▶ Reading passage

# UNIT 29 - DISCRETE GEOREFERENCING

UNIT 29 - DISCRETE GEOREFERENCING

• A. INTRODUCTION

• C. POSTAL CODE SYSTEMS
• D. US PUBLIC LAND SURVEY SYSTEM
• E. GEOLOC GRID
• F. CENSUS SYSTEMS
• G. ISSUES CONCERNING DISCRETE GEOREFERENCING
• REFERENCES

• DISCUSSION OR EXAM QUESTIONS

• NOTES

This lecture concludes the module on geocoding. Several important practical issues are raised here that will be important particularly for those who will be working with economic and demographic databases.

UNIT 29 - DISCRETE GEOREFERENCING

• the georeferencing methods covered so far (latitude- longitude, Cartesian, projections from latitude/longitude to the plane) are continuous
• this means that there is no effective limit to precision, as coordinates are measured on continuous scales

• will now look at discrete methods - systems of georeferencing for discrete units on the earth's surface

• many of these methods are indirect
• this means that the method provides a key or index, which can then be used with a table to determine latitude/longitude or coordinates
• for example: a Zip code is an indirect georeference
• rather than give latitude/longitude for a place directly, it provides a unique number which can be looked up on a map if coordinates are needed

• because these methods are indirect, it is important to consider the precision of these systems
• precision is related directly to the size of the discrete unit which forms the basis of the georeferencing system

• many methods of indirect or discrete georeferencing are in common use
• following are 5 of the most common

• the precision of street addresses as georeferences varies:
• is highest for apartments or houses in cities
• is lowest for rural addresses or post office box numbers, where the address may indicate only that the place is somewhere in the area served by the post office

• general approach is to match address to a list of streets (called address matching or "addmatch")

▶ Problem
In the lecture notes on discrete georeferencing, what is the precision of an indirect system directly related to? The lines after this point are separate from the lecture notes.

▶ Dataset
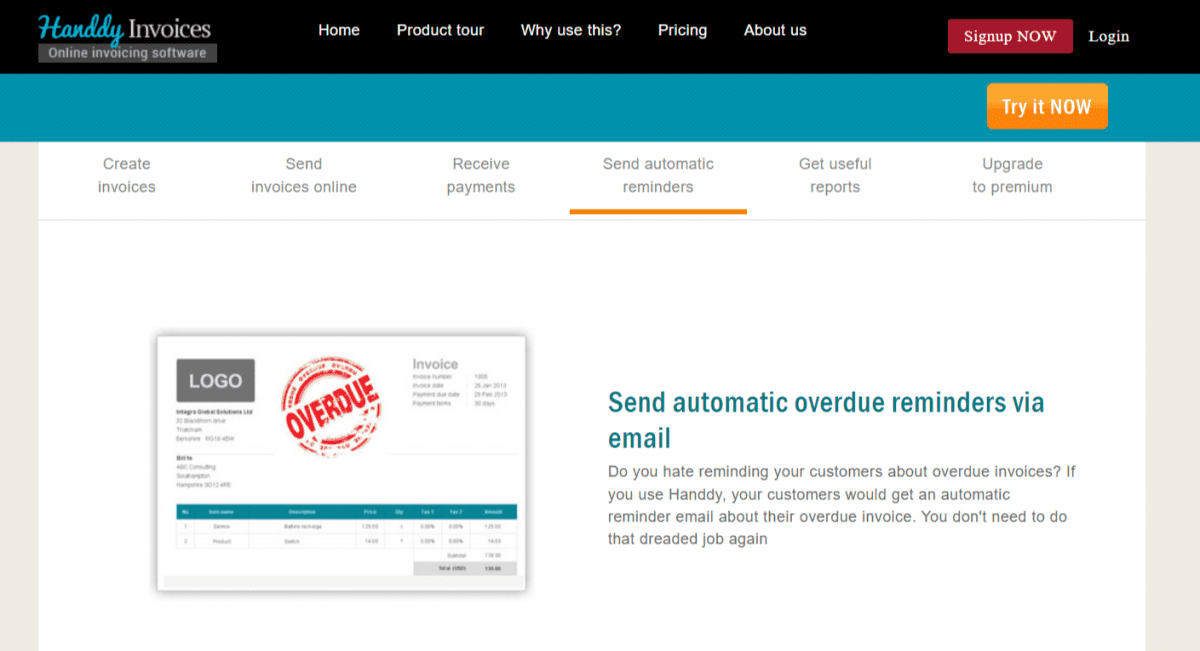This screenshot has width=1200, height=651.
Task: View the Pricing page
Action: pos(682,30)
---
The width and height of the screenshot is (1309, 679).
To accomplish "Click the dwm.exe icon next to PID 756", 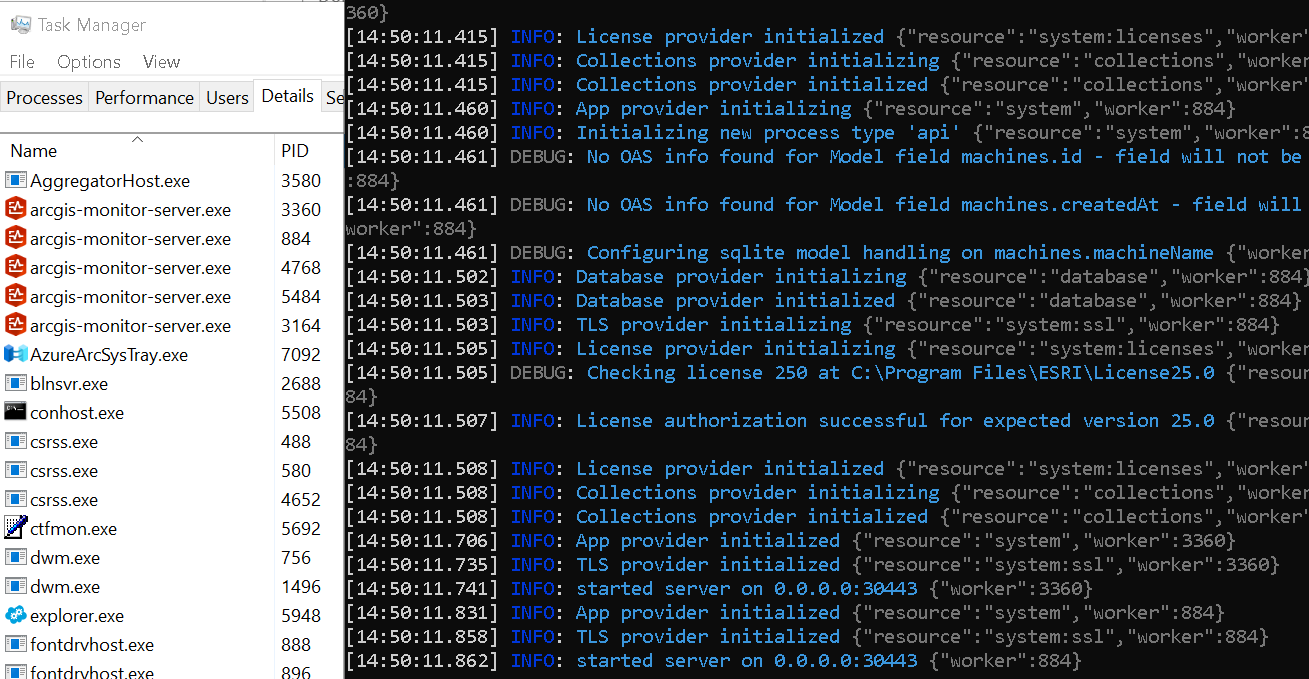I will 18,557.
* * *
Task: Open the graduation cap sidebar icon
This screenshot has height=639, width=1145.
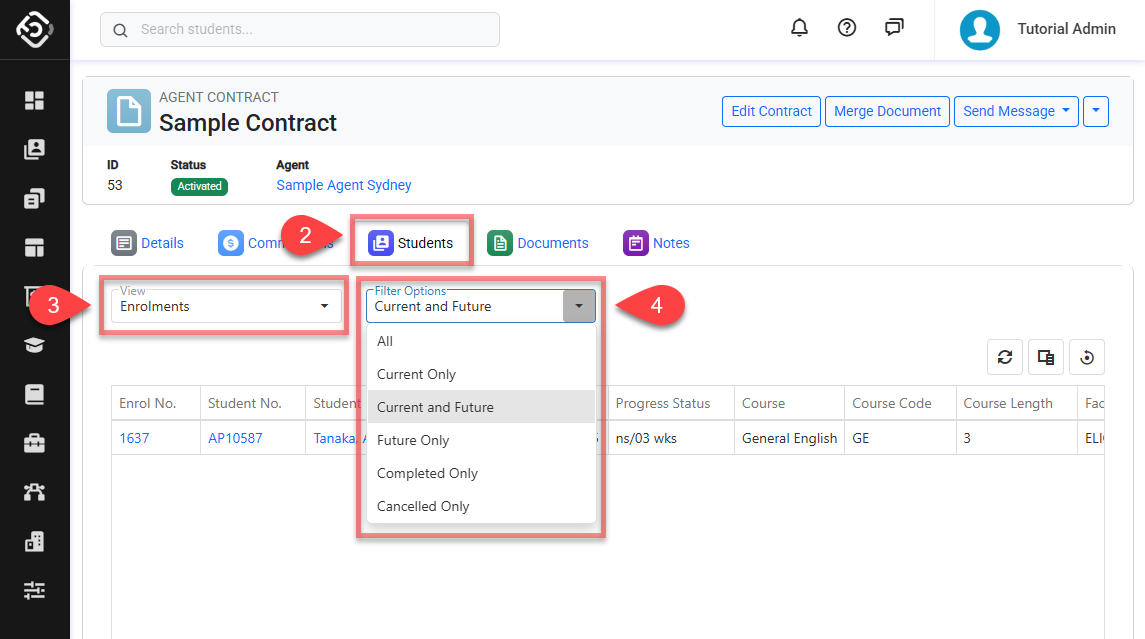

▶ Finished answer
It is directly related to the size of the discrete unit that forms the basis of the georeferencing system.